In work-related news (doesn’t happen very often here), I recently joined Fjord, a design and innovation agency that’s now part of Accenture Interactive, and one of their longstanding traditions is an annual “learning summit” that everyone travels to attend. This year, about a thousand people from 28 studios around the world made their way to Berlin for three days. I made a bunch of quick 1-minute update videos for Instagram, and this is a compilation of them.
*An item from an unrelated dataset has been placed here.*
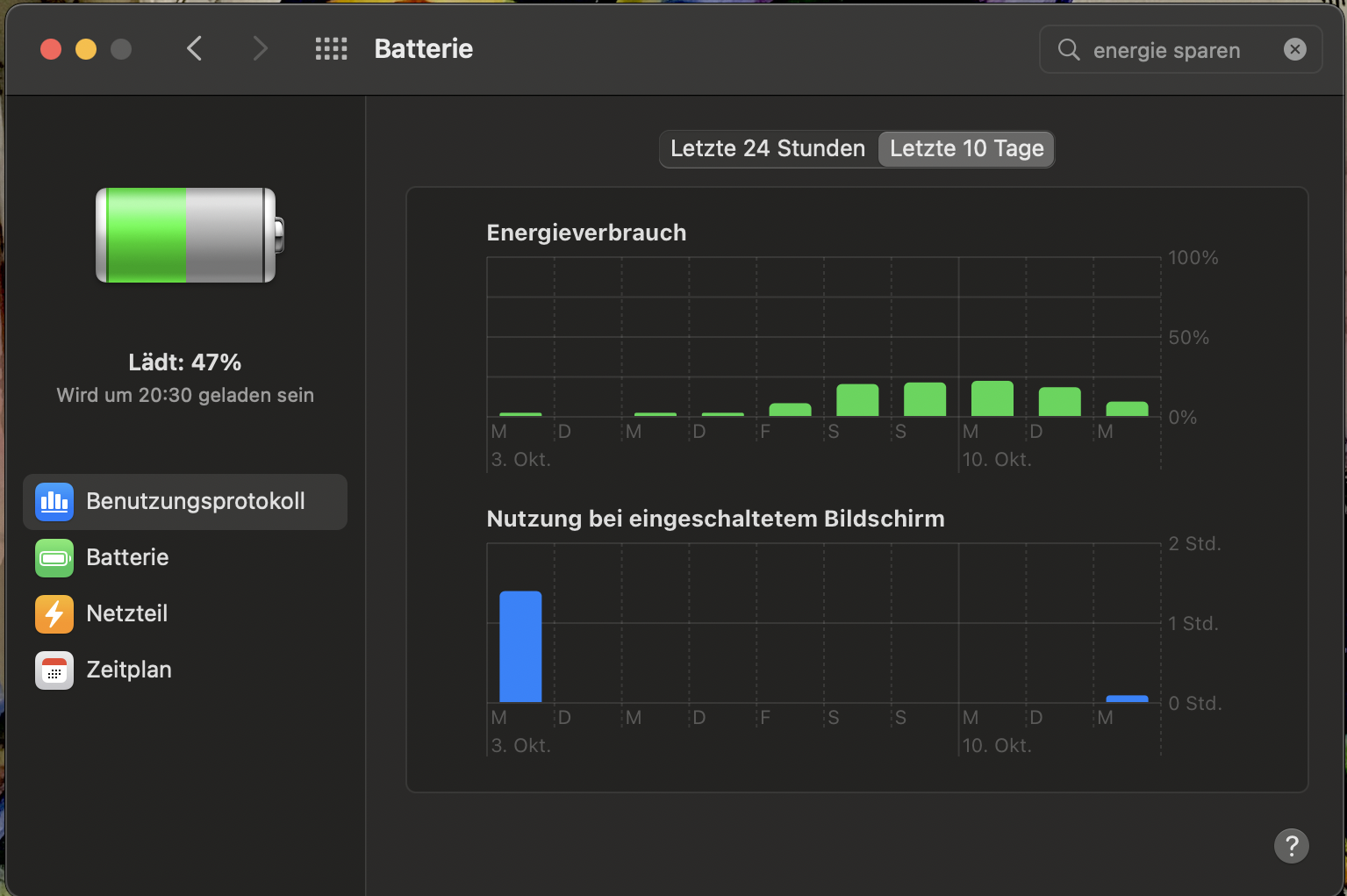Select the Letzte 10 Tage segment
The height and width of the screenshot is (896, 1347).
point(966,149)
I wanted to shoot and edit everything on mobile, without doing multiple takes or anything. Just approach it in a really rough and imperfect manner using Apple’s launched-and-now-almost-forgotten Clips app. It breaks the familiar iMovie/FCP-style workflow of assembling video on a timeline and then editing on top of it, and reimagines editing as if designed by Snapchat: you get one chance to do it right, and you have to do everything ‘live’. What that means is you can’t put the video down and then record a voice-over to go on top of it. You literally have to hold down a record button to lay down the segment of video (as if you were shooting it right then), and record your VO simultaneously. If you want to pan around the photo or video, you need to do that with your fingers on the screen too, while talking, while getting the length right. It’s most intuitive when you’re shooting a How-To video and want to narrate what’s happening.
In hindsight, it probably wasn’t the right tool for what I was doing, since I shot nearly no footage directly within Clips, but it was fun and pretty interesting to approach editing differently. I might use it again, but the fixed square format is a little annoying. I would think twice about putting any scenic holiday video through that limitation.